§ Your objective
Given the entries below, copy each of them out exactly.

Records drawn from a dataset
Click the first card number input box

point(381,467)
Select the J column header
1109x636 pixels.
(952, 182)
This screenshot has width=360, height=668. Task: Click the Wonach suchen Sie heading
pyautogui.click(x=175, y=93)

§ Exercise output
Click the first card number input box

point(381,467)
Select the J column header
1109x636 pixels.
(952, 182)
This screenshot has width=360, height=668. Task: Click the Wonach suchen Sie heading
pyautogui.click(x=175, y=93)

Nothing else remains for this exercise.